It’s easy to forget that you have a Canary Island bellflower in your garden until Jack-and-the-Beanstalk like, a new shoot appears and quickly rockets up to 1m in height within days. That’s exactly what happened in my garden.
I had never heard of or seen a Canary Island bellflower until back in November 2008 when I bought a fragile looking little plant which I was told was a climber with orangeflowers. I thought it might go well with a yellow Allamanda that was growing in my courtyard. When I got it home I placed it, still in the pot, amongst some greenery at the base of the Allamanda, intending do a bit of research on it before I planted it. It promptly died before I had done any research! Or so I thought. It was a case of out of sight out of mind.
I forgot about it until the following autumn when a new plant with semi-succulent leaves suddenly appeared. I did a quick Google and learnt that the Canary Island bellfIower goes dormant in hot dry weather and, as I discovered in my garden, it dies back completely in summer. As predicted it died down again in early summer without producing any flowers but the following May up it shot again, this time twining up through a dwarf frangipani.

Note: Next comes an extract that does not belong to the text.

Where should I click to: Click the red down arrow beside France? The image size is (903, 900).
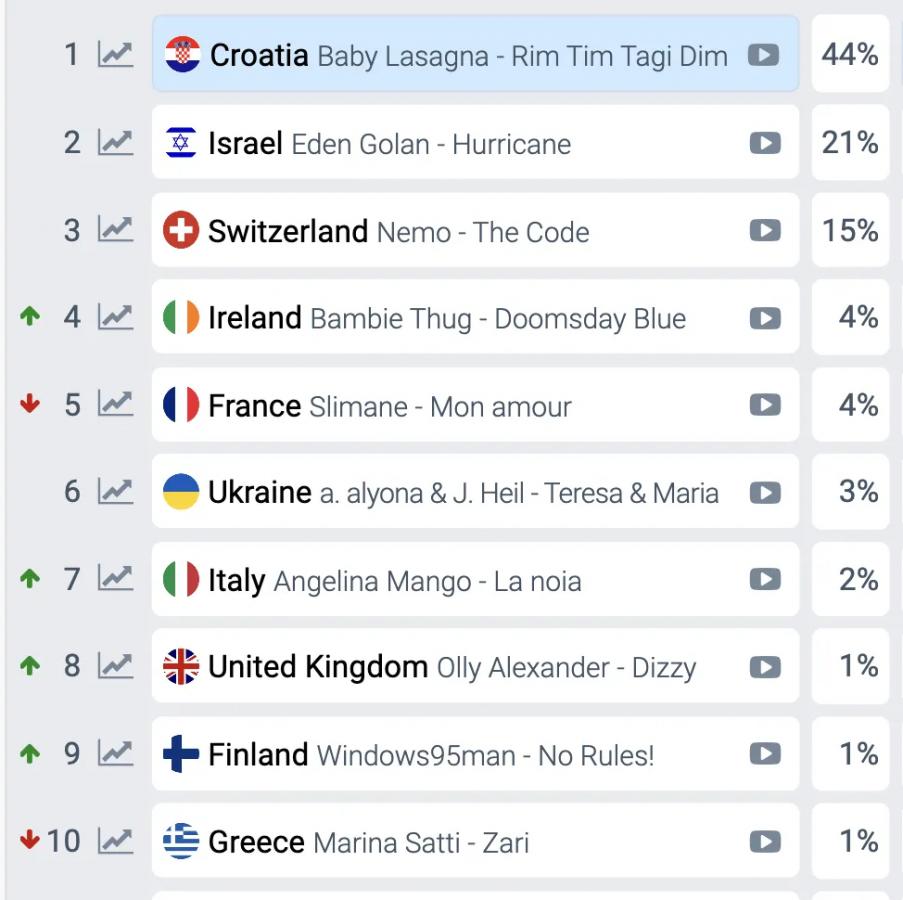[x=30, y=405]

I went on holiday for 6 weeks and when I returned I was really thrilled to discover that there were half a dozen flowers in bloom. They continued to glow like little lanterns for over a month. The bells are about 3cm long and are pale orange with red veins and are so tough that they feel like plastic. This means that each flower actually lasts for the whole flowering season of June and July. The stems look weak and as though they would easily snap but in fact they can be repositioned without them breaking. The toothed leaves are soft and velvety. Apparently the flowers are pollinated by birds but I haven’t noticed any visiting my plant.
A week or so ago a new shoot emerged again so I am looking forward to another display this winter.

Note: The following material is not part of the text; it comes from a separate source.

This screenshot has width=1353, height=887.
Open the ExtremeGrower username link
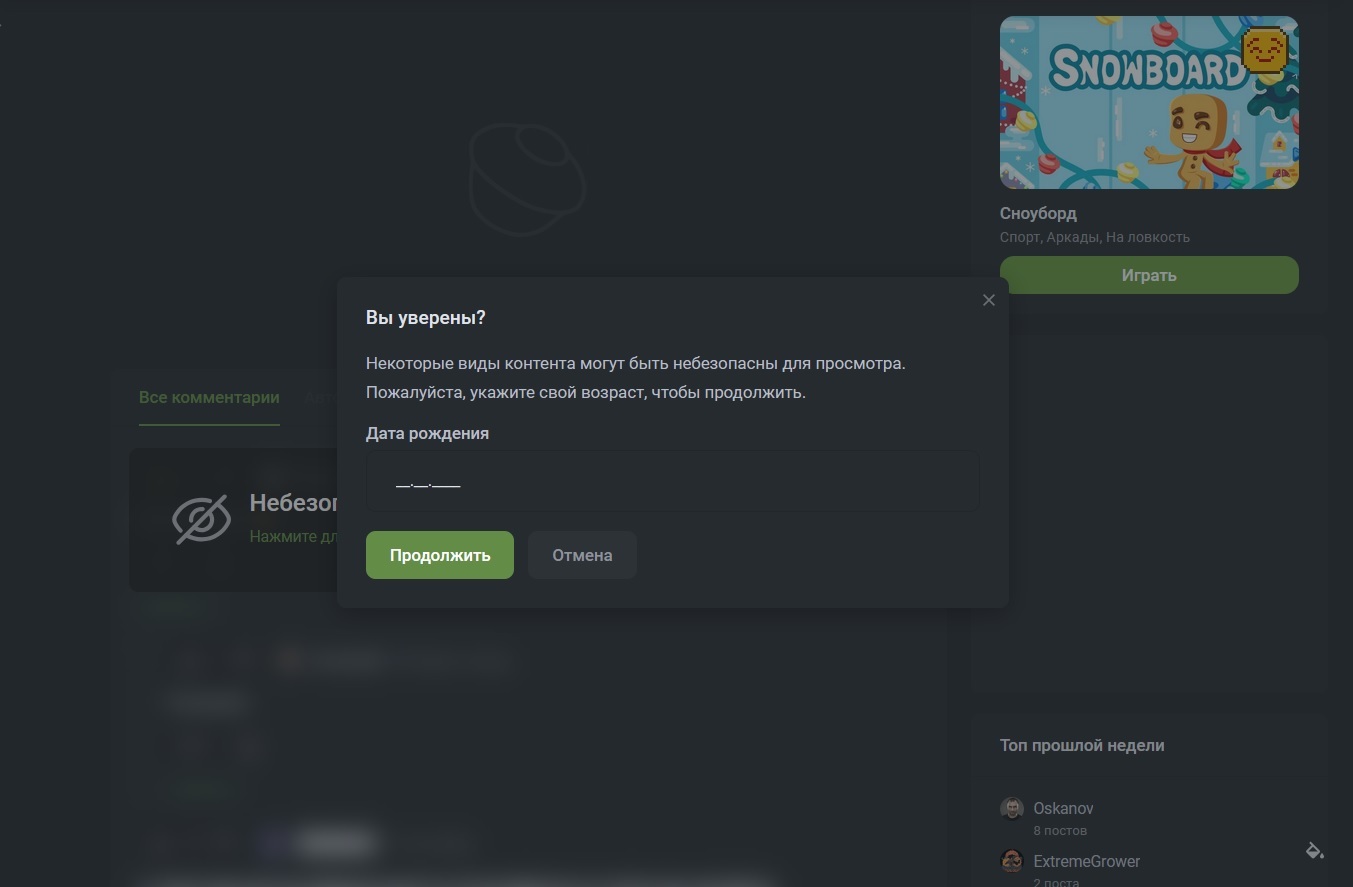coord(1086,861)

The Canary Island bellflower goes by the rather lovely botanic name of Canarina canariensis and is related to another genus of beautiful bellfowers, Campanula. It is only found in the Canary Islands where it grows in the shady forests. Canarinas prefer humus rich soil that is well drained. Underground storage tubers mean that they can survive the long dry periods of summer. These tubers can rot if the soil is too wet during dormancy but on the other hand they can die if the soil is too dry at this time.

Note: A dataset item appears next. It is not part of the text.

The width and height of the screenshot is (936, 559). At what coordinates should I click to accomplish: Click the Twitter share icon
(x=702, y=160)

My plant is still in its original pot sitting at the base of the Allamanda but it appears to be quite happy there as it is well drained and is sheltered by the vegetation around it. I know this isn’t best horticultural practice but as it was forgotten for so long and seemed to be going OK I didn’t want to disturb it too much. I have tried to cut away as much pot as possible to free it up a bit. It receives very little water from the reticulation system during the summer months but is well watered in winter by the rain.
During this last year I watered it from time to time with worm juice and it received a small amount of Osmocote that I occasionally broadcast around but other than that, it hasn’t had any special treatment. It seems to have thrived on neglect but I think the microclimate in my courtyard provides just the right environment for it – warm, frost free and the tuber and roots are shaded from the hot afternoon sun in summer.
Although the Canarina comes into flower after the Allamanda has finished flowering I’m glad that I bought it because it is great to have some colourful flowers in the winter months.